The ingredients are all almost the same as we use every day – garlic, ginger, spring onions, chillies, and any vegetables that you serve every day to your family. All we are going to do is use a few different flavourings. Once you have cooked Chinese Food at home you will be cooking it all the time. You will fall in love with delicious flavours of Hoisin sauce, dried black beans, sesame oil, plum sauce, soy sauce, black vinegar, oyster sauce, dried seaweed, Star anise and all of those wonderful dried mushrooms. China still has an abundant supply of fish and it also forms a large part of their cuisine – you can see them swimming in tanks at the markets and in restaurants. (They like their food really fresh.)

Chicken and pork are eaten a lot because the cook fast and are very versatile. It can be cubed or shredded or sliced. Duck of course is very special and roasted to perfection, giving the skin a glorious amber colour and crispness that only Chinese know how to produce. Soups are eaten somewhere in the middle, usually closer to the end of the meal to fill the gaps if you are still feeling hungry. They are varied and delicious and come to the table steaming hot and the veggies have a wonderful crisp texture. The Chinese are not really big on desserts and normally end the meal with platters of freshly sliced fruit.

When planning your Chinese meals remember it is communal eating and all the dishes are placed onto the table so that everyone can help themselves to a little of each dish. For each additional person add another dish and remember to make sure the dishes are vibrant and have beautiful colours and textures and of course the flavours must be fabulous.
If you are doing a dinner for four, then you should serve 4 different dishes and a soup and rice, and dessert if you would like to serve one.
Let’s Cook!

Chuckey’s Chinese Chicken Sauce
Serves 4 to 6


The Sauce

  • 1 Tbsp. oil
  • 3 Tbsp. fresh ginger, finely chopped
  • 4 cloves garlic, chopped
  • 2 whole star anise
  • ½ cup brown sugar
  • 2 Tbsp.

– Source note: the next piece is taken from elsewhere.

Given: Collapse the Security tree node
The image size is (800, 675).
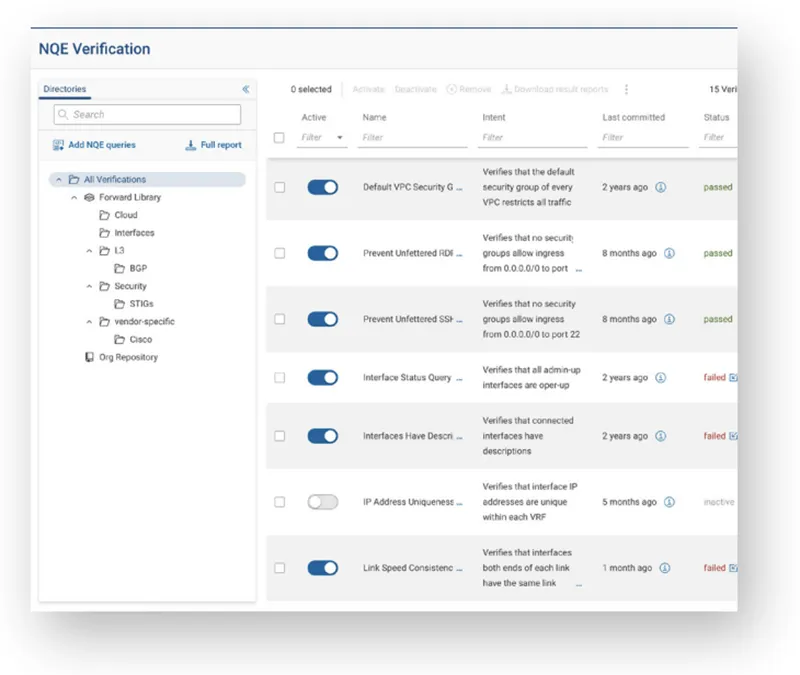Looking at the screenshot, I should [x=89, y=286].
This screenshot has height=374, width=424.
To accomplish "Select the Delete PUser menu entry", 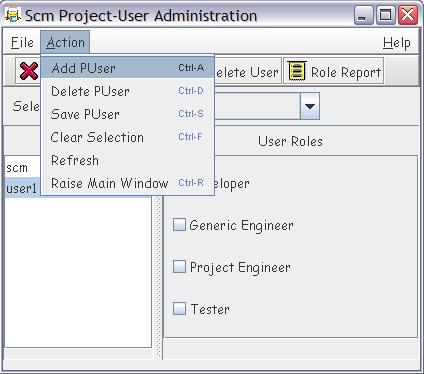I will click(128, 91).
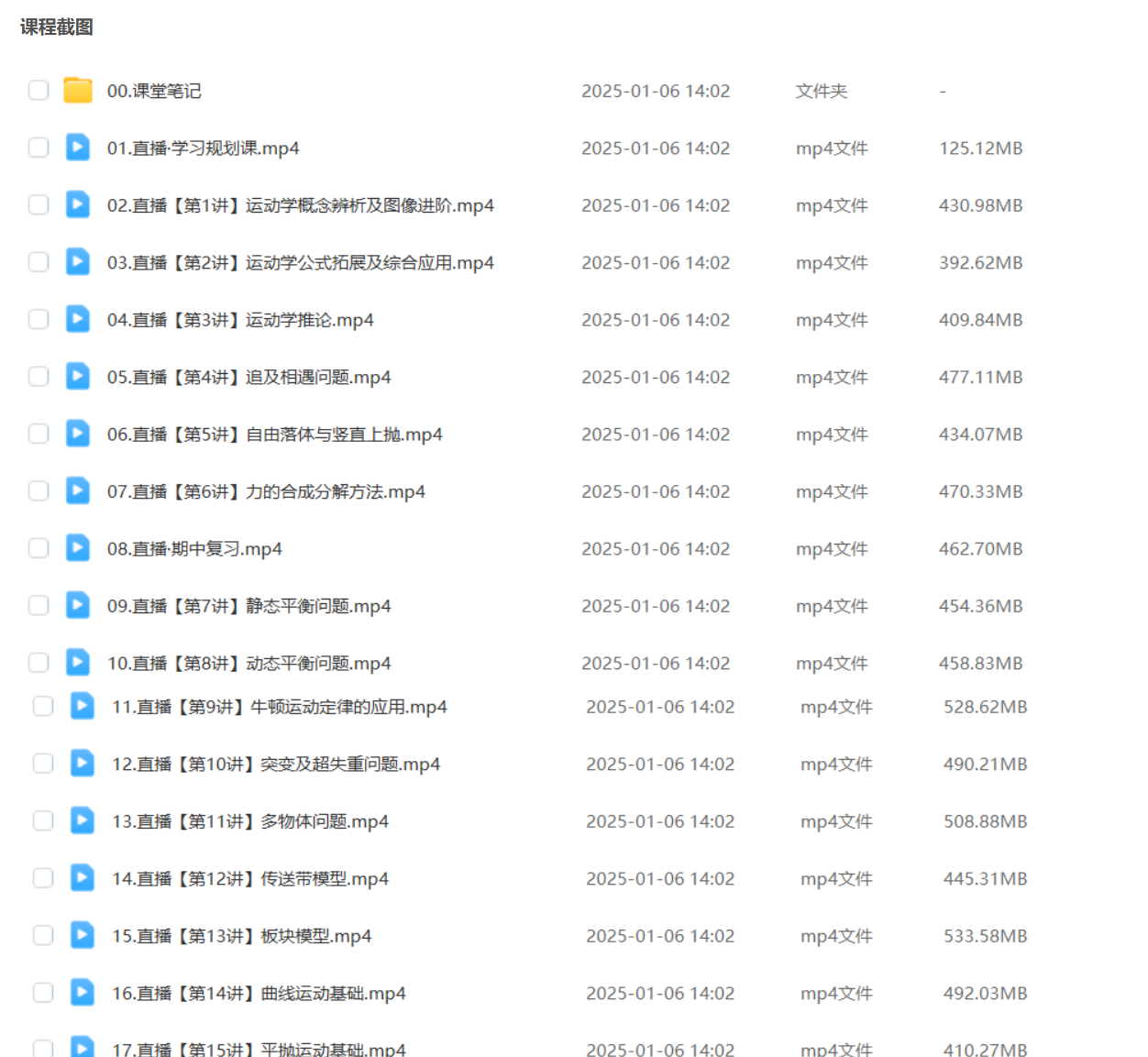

Vital Chilli Soy Sauce
  • ¾ cup water
  • 2 Tbsp. tomato purée
  • ½ tsp. English mustard powder
  • ½ cup teriyaki sauce
  • 2 Tbsp. hoisin sauce
  • ¼ tsp. sesame oil

The Chicken

  • 6 chicken breasts
  • 1 Tbsp. grated ginger
  • 2 cloves garlic, finely chopped
  • 1 Tbsp. Vital Soy Sauce
  • A good shake of ground white pepper
  • A grind of Sichuan pepper (optional)
  • 1 green chilli, finely chopped
  • 5 Tbsp. cornflour
  • 2 egg whites, beaten
  • Oil for deep-frying
  • 4 spring onions (with tops), chopped
  • ½ cup fresh coriander, roughly chopped

To finish

  • 1 Tbs of oil
  • 2 red chillies, chopped
  • 2 cloves garlic, chopped
  • 4 spring onions with tops, chopped
  • ½ cup freshly chopped coriander

Make the sauce first. Heat oil gently and cook ginger, garlic and star anise for 1 minute. Stir in sugar, soy sauce, water, tomato purée, mustard and teriyaki sauce, simmer until sugar has melted. Add the hoisin sauce and cook for 5 minutes. Add sesame oil and remove from heat. Set aside until needed.
Place chicken in a bowl with ginger, garlic, soy sauce, white pepper, Sichuan pepper (if using) and chilli. Use your clean hands to mix chicken with the ingredients, then add cornflour and egg whites and coat chicken with them. Leave to marinate for 30 minutes. Heat oil and fry chicken in small batches until it is crisp and golden, but not overcooked.
Heat the oil in a wok and fry the chicken in small batches till golden and crisp, but not cooked through.
To finish the dish, heat a tablespoon of oil in a large frying pan, add the chillies, garlic and two of the spring onions and fry for three minutes, stirring. Add the reserved sauce and bring to the boil. Toss the chicken into the sauce and stir to coat.
Stir in the remaining spring onions and coriander, and serve with sticky rice and extra soy sauce.

Tip: The seeds of the star anise have a delicious aniseed flavour. It is a beautiful, woody, star shaped pod, and I always leave it in the food as a garnish.